To do: Can you update the records from the line that contains "Describe the element at coordinates (405, 102)" through the end of the records by replacing "Identify the location of" with "Find the position of" and changing nothing else? Leave the pictures out of your answer.
⟨
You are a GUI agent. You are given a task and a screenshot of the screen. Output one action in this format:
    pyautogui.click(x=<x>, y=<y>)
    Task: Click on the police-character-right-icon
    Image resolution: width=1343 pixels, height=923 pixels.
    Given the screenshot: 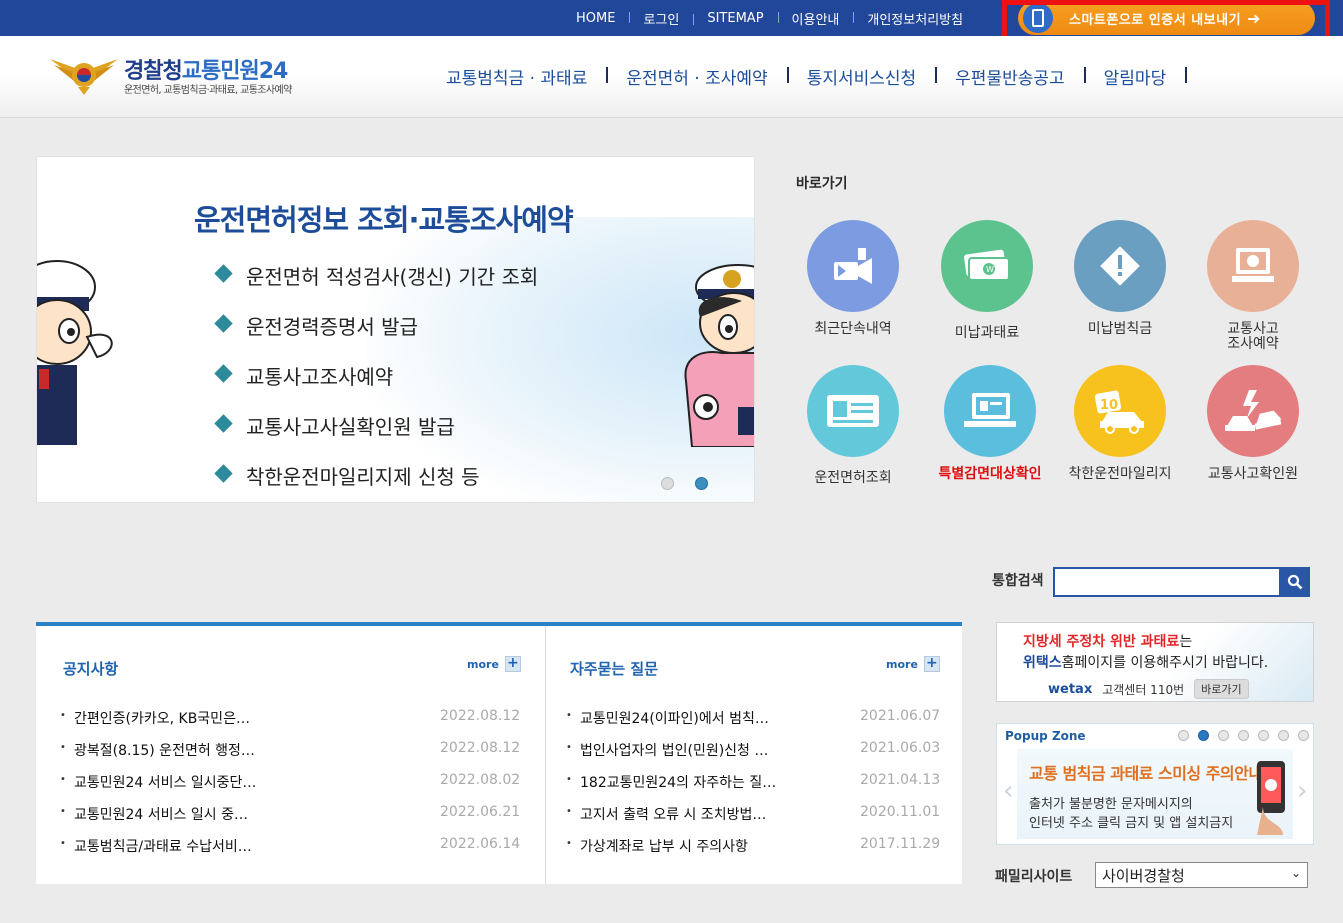 What is the action you would take?
    pyautogui.click(x=719, y=356)
    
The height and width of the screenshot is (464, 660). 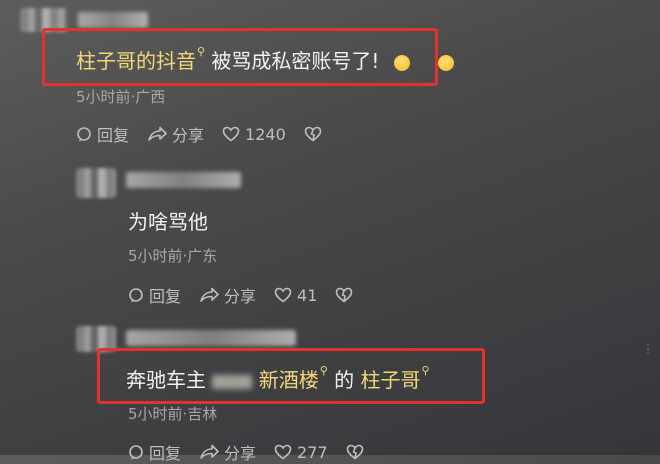 I want to click on like-button: 277, so click(x=301, y=452).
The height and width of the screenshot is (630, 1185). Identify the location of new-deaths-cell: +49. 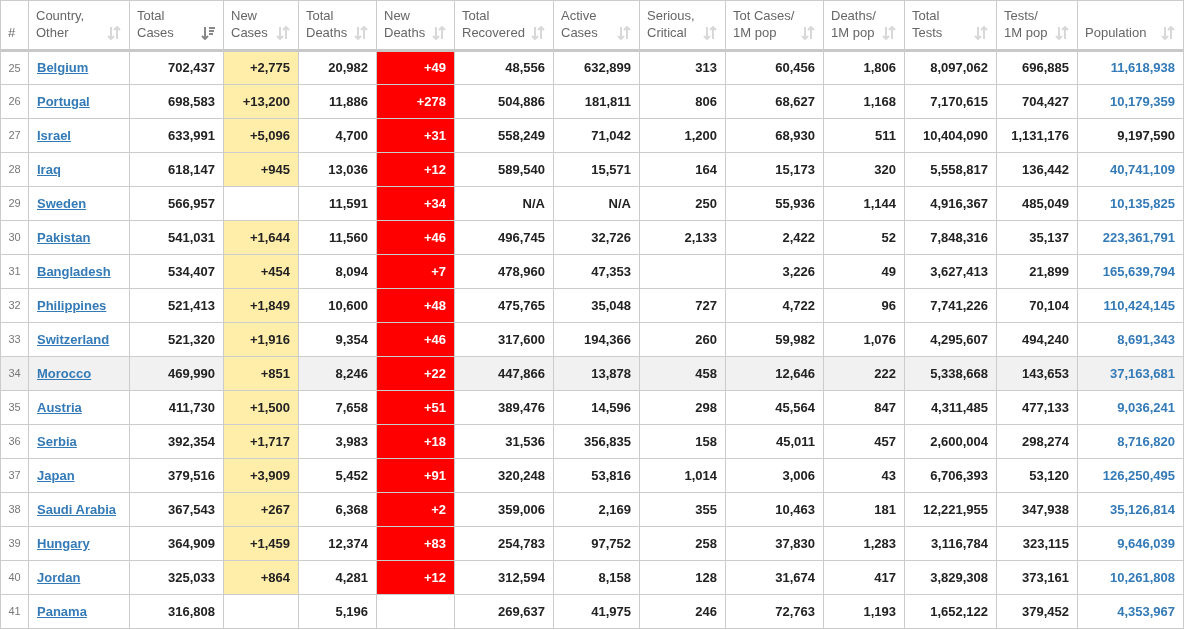
(416, 68).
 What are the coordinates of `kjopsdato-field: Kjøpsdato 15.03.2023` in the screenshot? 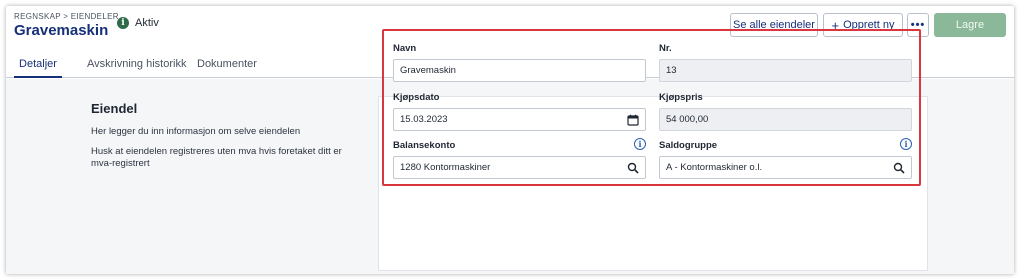 It's located at (520, 112).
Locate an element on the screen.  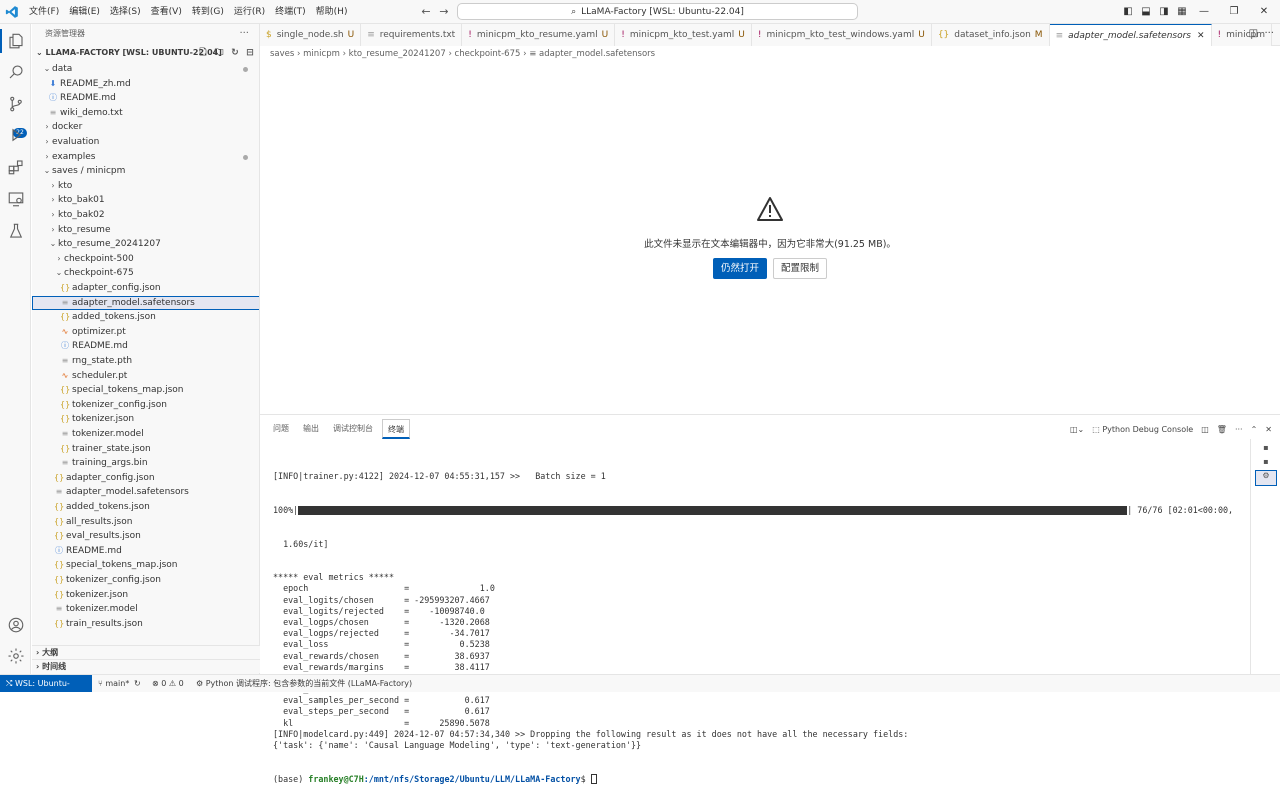
editor-tab: {} dataset_info.json M is located at coordinates (990, 35).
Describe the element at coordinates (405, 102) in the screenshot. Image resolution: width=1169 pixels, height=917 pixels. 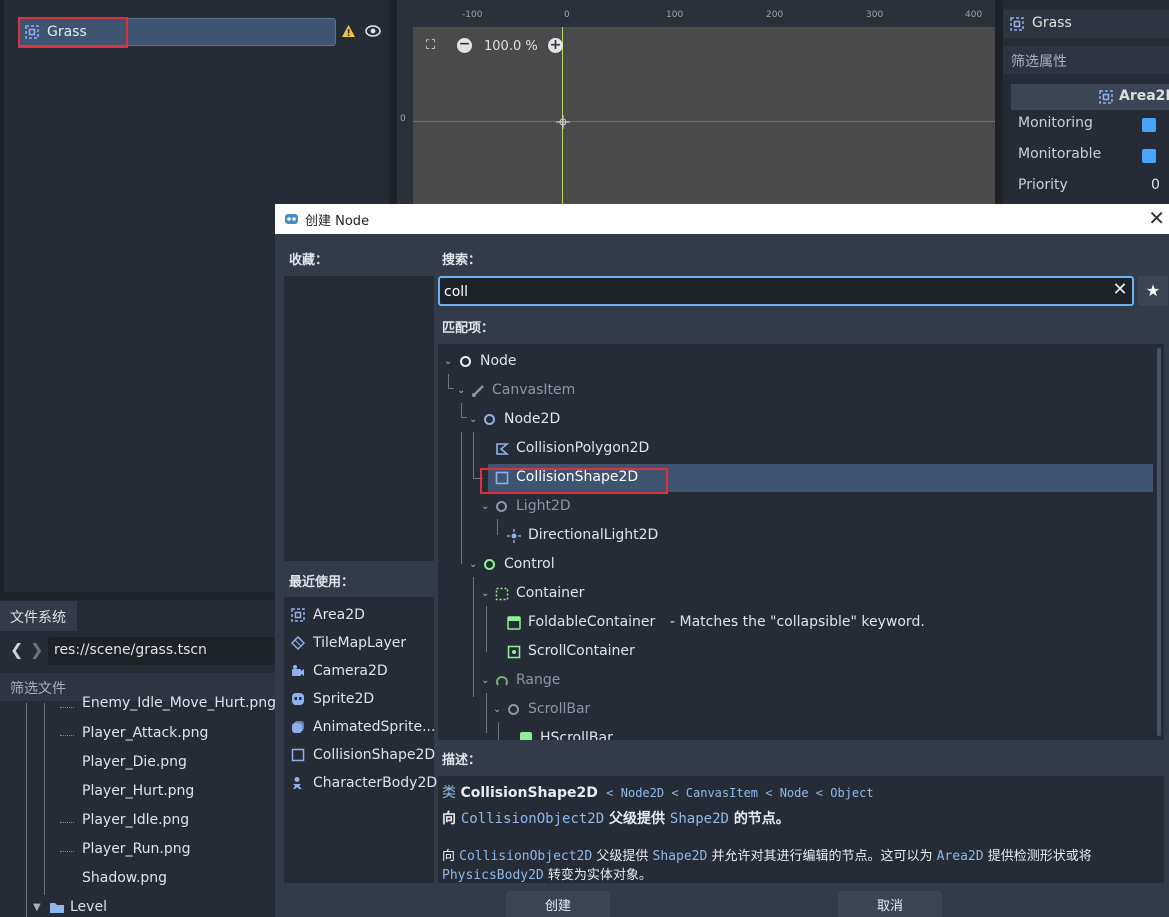
I see `vertical-ruler: 0` at that location.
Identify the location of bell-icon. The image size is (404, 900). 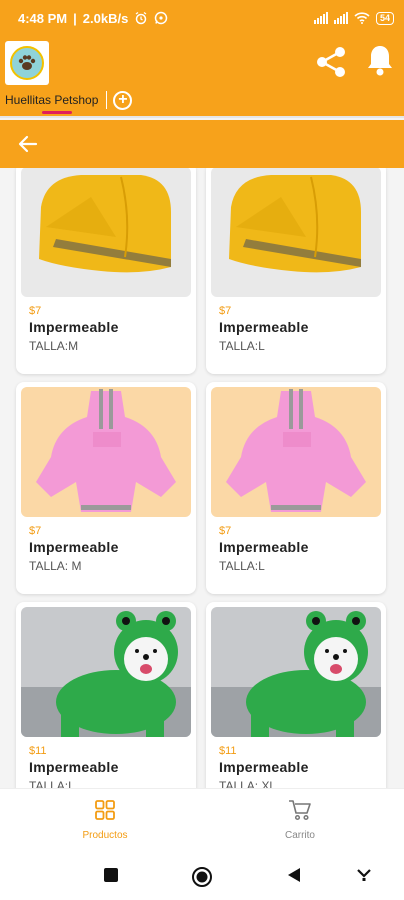
(380, 60).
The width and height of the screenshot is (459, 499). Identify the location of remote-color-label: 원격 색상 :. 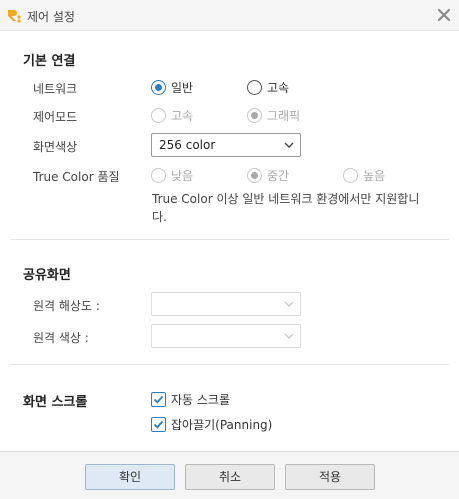
(61, 338).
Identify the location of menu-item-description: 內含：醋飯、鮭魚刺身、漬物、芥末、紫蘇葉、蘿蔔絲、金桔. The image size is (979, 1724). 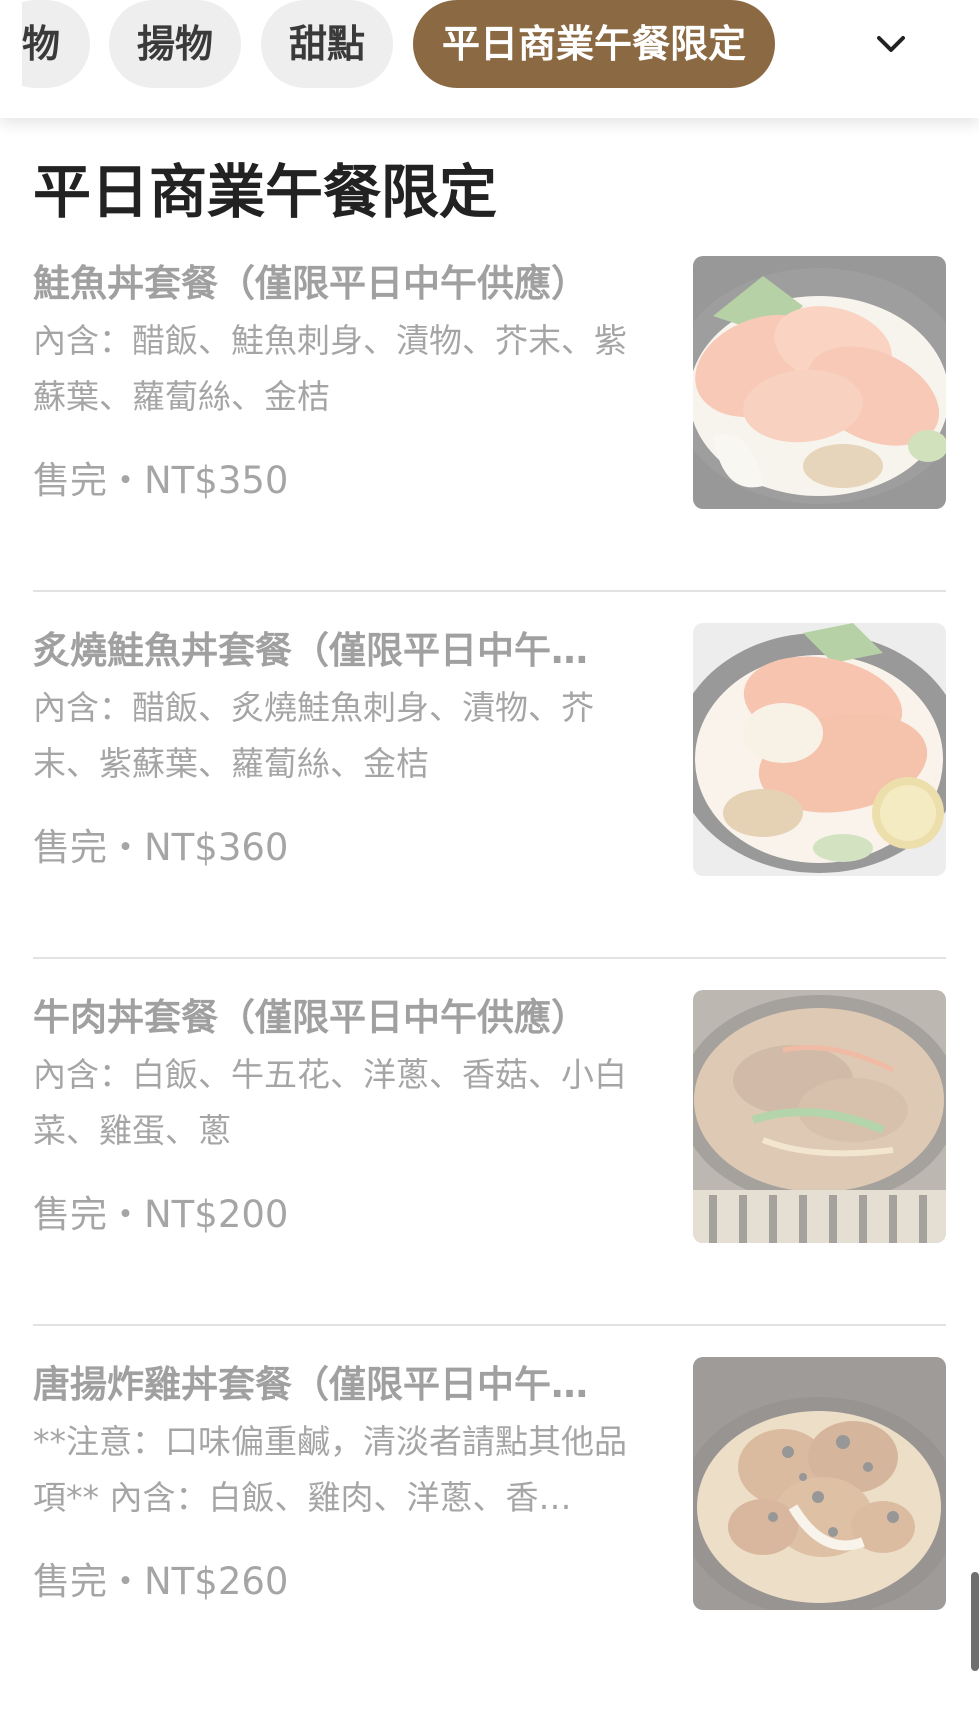
(330, 368).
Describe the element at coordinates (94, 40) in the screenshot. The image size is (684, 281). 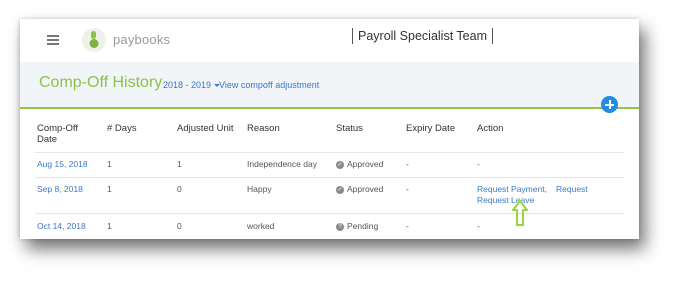
I see `paybooks-logo-icon` at that location.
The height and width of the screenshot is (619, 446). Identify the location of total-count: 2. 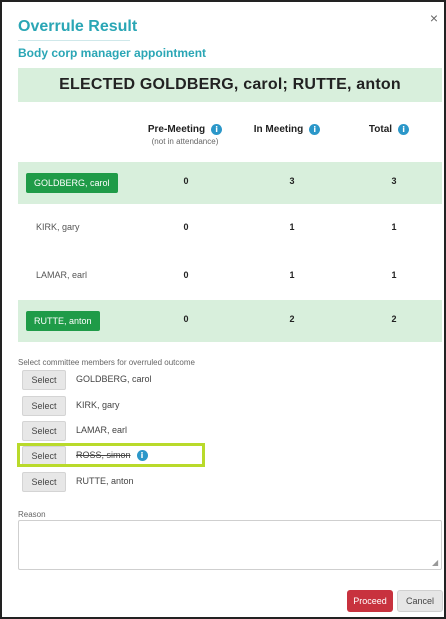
⟩
Written reply:
Describe the element at coordinates (405, 102) in the screenshot. Image resolution: width=1169 pixels, height=917 pixels. 
I see `vertical-ruler: 0` at that location.
Find the position of bell-icon. The image size is (404, 900). 
(380, 60).
The width and height of the screenshot is (459, 499). Find the position of remote-color-label: 원격 색상 :. 
(61, 338).
Find the position of menu-item-description: 內含：醋飯、鮭魚刺身、漬物、芥末、紫蘇葉、蘿蔔絲、金桔. The image size is (979, 1724). 
(330, 368).
Describe the element at coordinates (94, 40) in the screenshot. The image size is (684, 281). 
I see `paybooks-logo-icon` at that location.
The height and width of the screenshot is (619, 446). Find the position of total-count: 2. 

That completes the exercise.